De plus, il faut le dire, les tentatives de survivances de ce genre sont assez rarement couronnées de succès, à quelques exceptions près. Et même si je me doutais que les éditeurs mettraient la barre haut pour satisfaire les afficionados, je partais sceptique. Ma position là-dessus c'est que déjà, une histoire, ça vit et ça crève, enfin ça n'est pas figé. Notre réception change. Et les vieilles histoires qui ne veulent pas crever vieillissent en général d'autant plus mal. En fait, j'ai beau être maladivement attaché à Corto Maltese, je le voyais très mal survivre à Pratt et je ne le pensais pas souhaitable. Après tout, un auteur c'est une « patte ». ça peut paraître paradoxal de dire « une histoire n'est pas figée » et de refuser justement de voir quelqu'un d'autre reprendre le personnage pour continuer la série. Certes.


Enfin bon. Puisque de toutes façons je n'y couperais pas, j'ai décidé de lui laisser sa chance. Là-dessus, crac ! Je le déballe sans surprise à noël et je n'en fais qu'une bouchée.

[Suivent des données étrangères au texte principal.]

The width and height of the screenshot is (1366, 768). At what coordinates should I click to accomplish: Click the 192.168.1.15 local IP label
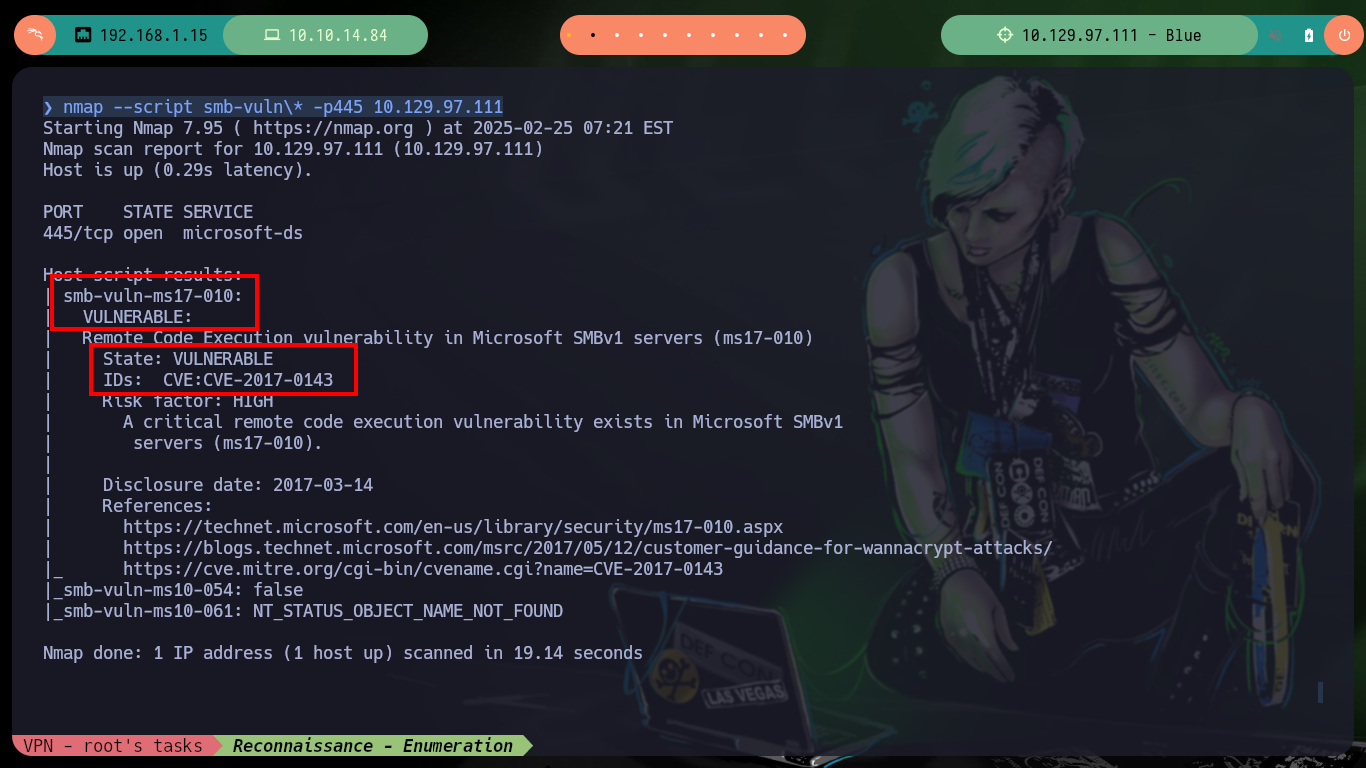click(154, 35)
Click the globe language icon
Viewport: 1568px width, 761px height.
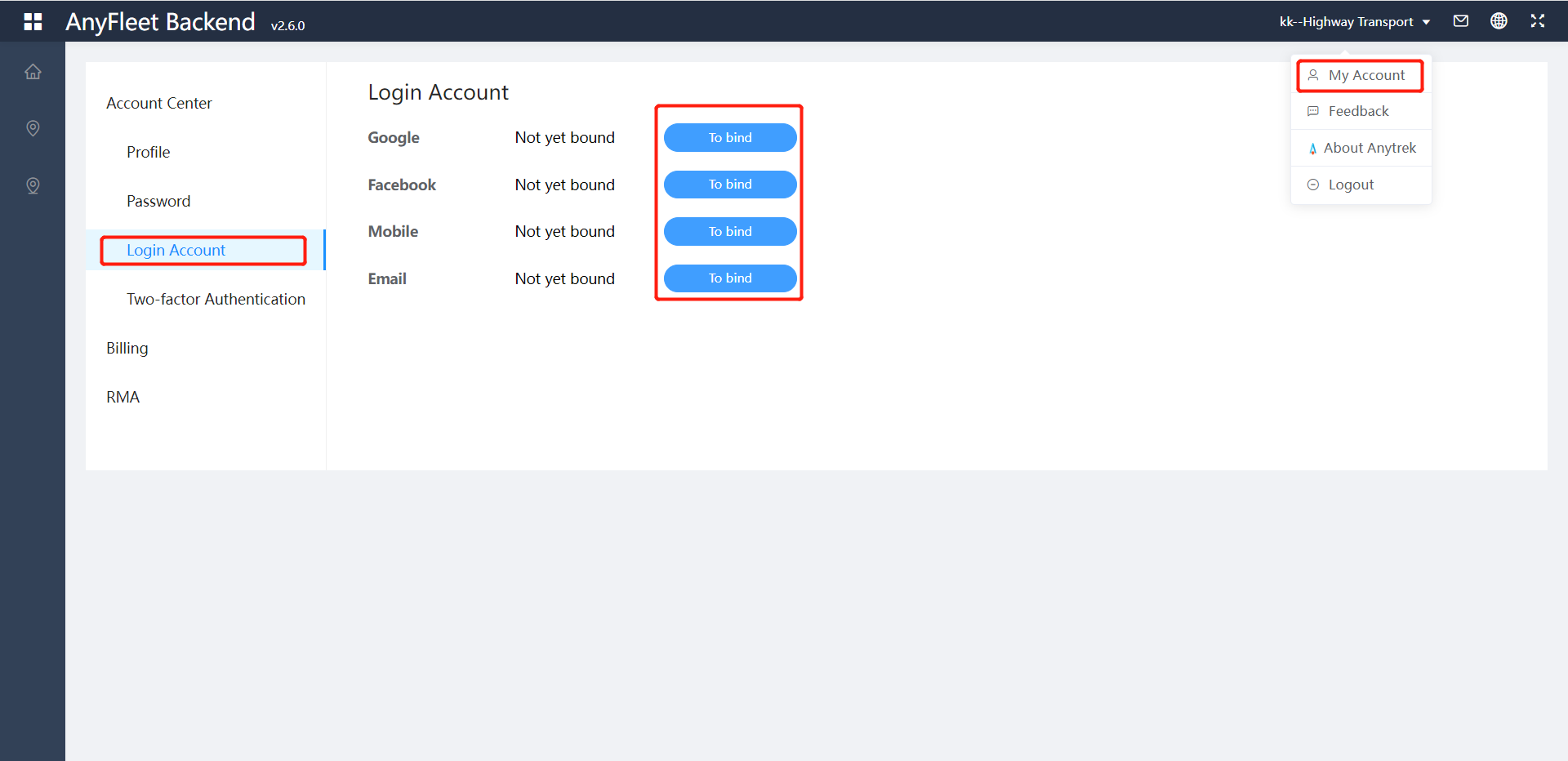point(1499,21)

J'ai bien dû me rendre à l'évidence, passé les premiers effets de décalage j'ai pris beaucoup de plaisir à découvrir cette nouvelle aventure.


Au premier coup d'oeil on ne peut que constater la fidélité du dessinateur Ruben Pellejero au style graphique de Pratt. Ensuite j'ai été particulièrement satisfait de retrouver, dans le dessin comme dans le scénario le plus important : le ton. La mélancolie d'une contemplation. Le monde vire tantôt au sublime, dans la blancheur de la banquise ou le dépouillement de l'automne canadien, tantôt au spectacle grotesque des conflits des hommes, l'absurdité lointaine de la plus mortelle guerre de l'histoire ou celle plus intimiste d'un révolutionnaire inuit qui fait régner la terreur. On retrouve aussi dans l'histoire écrite par le scénariste de Blacksad cette morale originale de Pratt ; les bons comme les mauvais meurent tandis que d'autres vivent encore un peu, sans que quiconque à part les dieux ou les magiciens aient la signification de tout ça. Une mystique de la connaissance.

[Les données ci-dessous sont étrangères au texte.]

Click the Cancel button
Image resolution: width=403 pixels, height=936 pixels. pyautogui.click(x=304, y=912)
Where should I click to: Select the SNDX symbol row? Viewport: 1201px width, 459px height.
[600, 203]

On retrouve ensuite ce goût que Pratt avait pour les histoires insensées, les décalages des personnages et des situations, les anachronismes aussi. C'est le cas avec cet ogre inuit qui s'inspire de Robespierre. On retrouve également une galerie de personnages qui lui étaient chers, ces révolutionnaires irlandais inflexibles, bien que dans le fond débonnaires, les indigènes cultivés qui battent en brèches les thèses racistes, et dont les pratiques religieuses semblent toujours investies de la poésie de la nature, d'une vérité bien plus grande que celle véhiculée par la modernité. Et une nostalgie lancinante, un goût pour l'inachevé, une esthétique de l'échec, un brin chevaleresque, puisque chez Pratt la quête en elle-même importe plus que son objet. La poétique de Corto Maltese ce serait : les choses qui auraient du se passer ainsi mais ne se passèrent pas comme ça.


J'ai parlé de la fidélité au dessin. Au ton. À l'« esprit ». On pourrait le dire autrement : La fidélité à l'idée qu'on se fait de Corto Maltese. Et c'est comme ça pour tout, le dessin, l'histoire et la manière d'écrire les dialogues. J'aurais aimé qu'on s'arrête avant qu'au fond Corto ne soit catalogué, que ses aventures ne deviennent pas un schéma théorisé qu'il suffirait d'appliquer pour qu'il fonctionne. Hugo Pratt n'a jamais écrit comme ça, surtout les Corto. Il l'a toujours fait avec fantaisie et du coup, avec un succès inégal (si-si). C'est pour ça que rien ne pouvait lui survivre et que ça n'était tout simplement pas nécessaire.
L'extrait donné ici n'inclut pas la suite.